Shell declined to provide a public comment, but pointed out that the company is not actively involved in any business with ongoing operations within Russia, not party to any current talks for the sale of a stake in Sakhalin-2. and there is no clarity on whether the proceeds from such sale would be
“We appreciate that as of this moment, Shell may not have the option of accepting this offer,” Ustenko acknowledged in the letter, but would make a “tremendous commitment” to donate any such profits. “It’s a moral matter.
rebuilding from the rubble
The attacks on Ukraine’s energy infrastructure would amount to more than a tenth of the total repair bill, according to the NGO Global Witness, a UN reports Last week’s warning could be as high as $10 billion.
“It would have been much worse if Shell had kept the money,” said Louis Wilson, who heads Ukraine policy at the NGO. “This is money they told the world they wrote off as losses and this is money that comes directly from the Russian oil and gas sector. Shell has already set a precedent that war profits Ukraine must go.
In March 2022, the energy firm said it would donate $60 million to humanitarian causes in Ukraine, following an outcry over its decision to buy a cargo of Russian crude to be refined into petroleum products.
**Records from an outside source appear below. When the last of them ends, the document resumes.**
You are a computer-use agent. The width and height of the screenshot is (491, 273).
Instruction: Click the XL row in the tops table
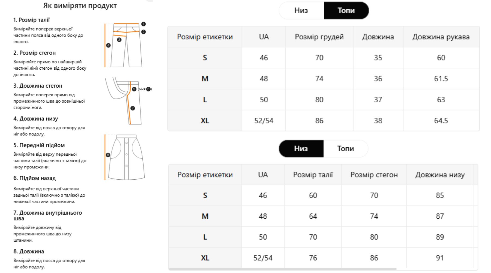[324, 121]
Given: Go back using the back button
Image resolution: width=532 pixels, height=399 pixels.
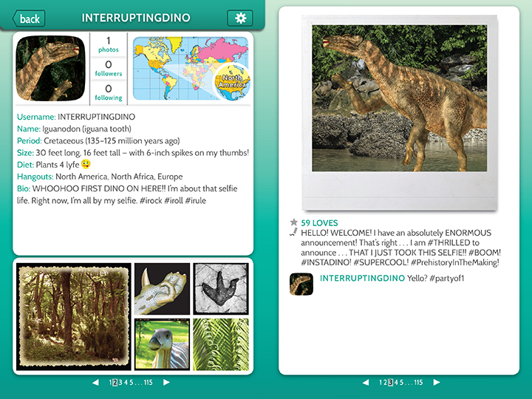Looking at the screenshot, I should click(x=29, y=18).
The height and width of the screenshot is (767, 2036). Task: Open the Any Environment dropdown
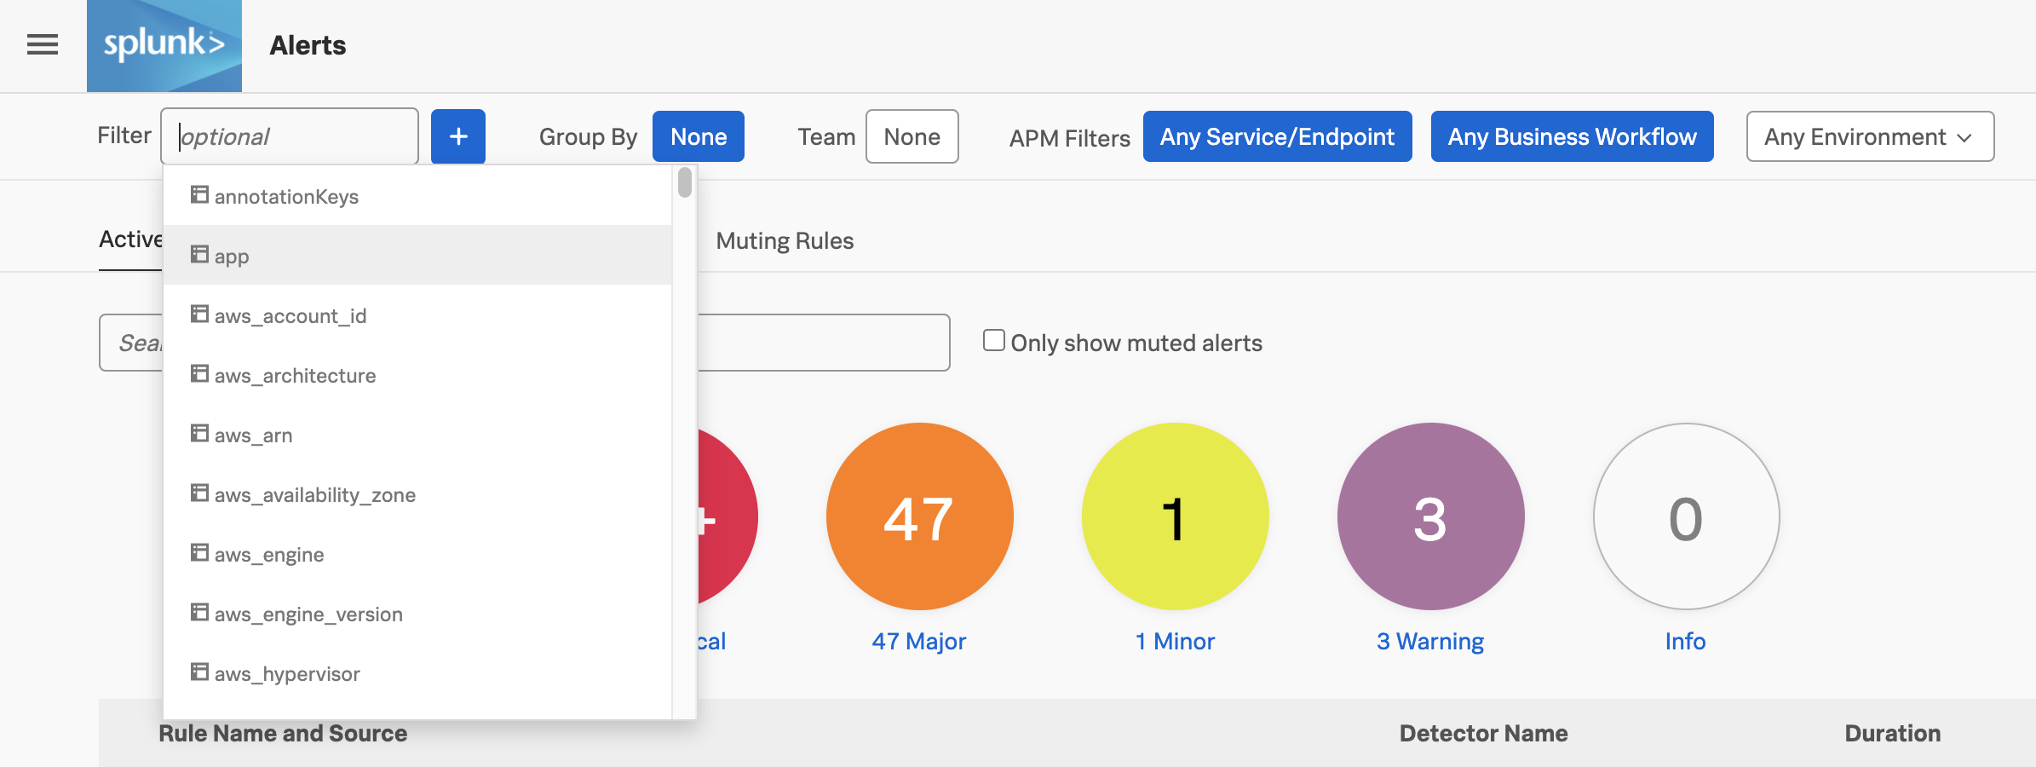click(x=1870, y=136)
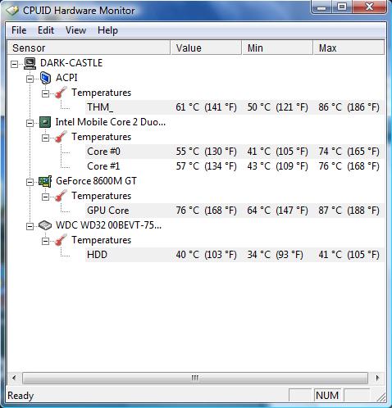Collapse the Intel Mobile Core 2 Duo node
The width and height of the screenshot is (392, 408).
point(30,123)
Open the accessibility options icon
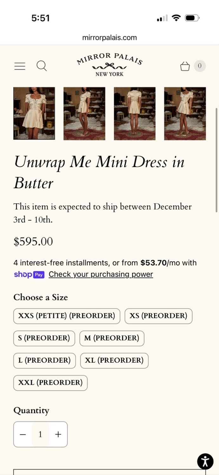This screenshot has height=475, width=219. (205, 461)
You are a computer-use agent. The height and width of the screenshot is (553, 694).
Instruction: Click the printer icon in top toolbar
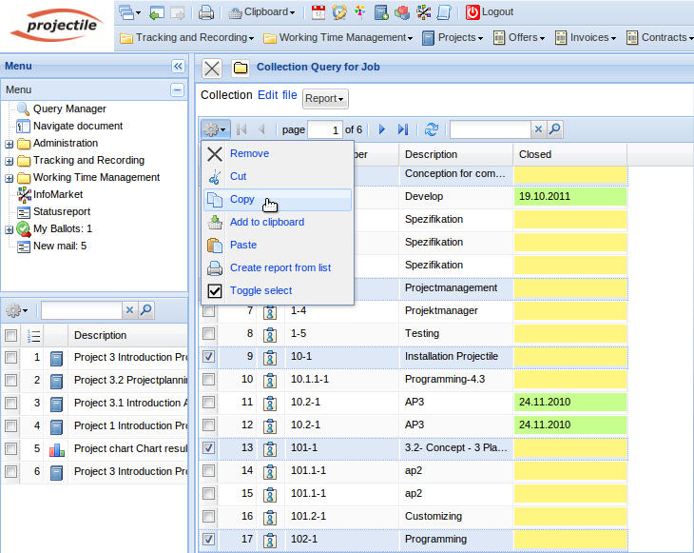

While the business did not violate sanctions at the time, Shell accepted “It was not the right decision” and apologized.
in one Interview with Politico Last month, Ukraine’s Energy Minister German Galushchenko urged major energy companies to donate excess revenue to his country.
“A lot of energy companies get huge windfall because of the war,” he said. “I think it would be appropriate to share this money with Ukraine. To help restore us, to rebuild the energy sector.”
that’s the idea getting some support Although the final decision to send cash to Ukraine is up to the companies and their shareholders – from EU countries.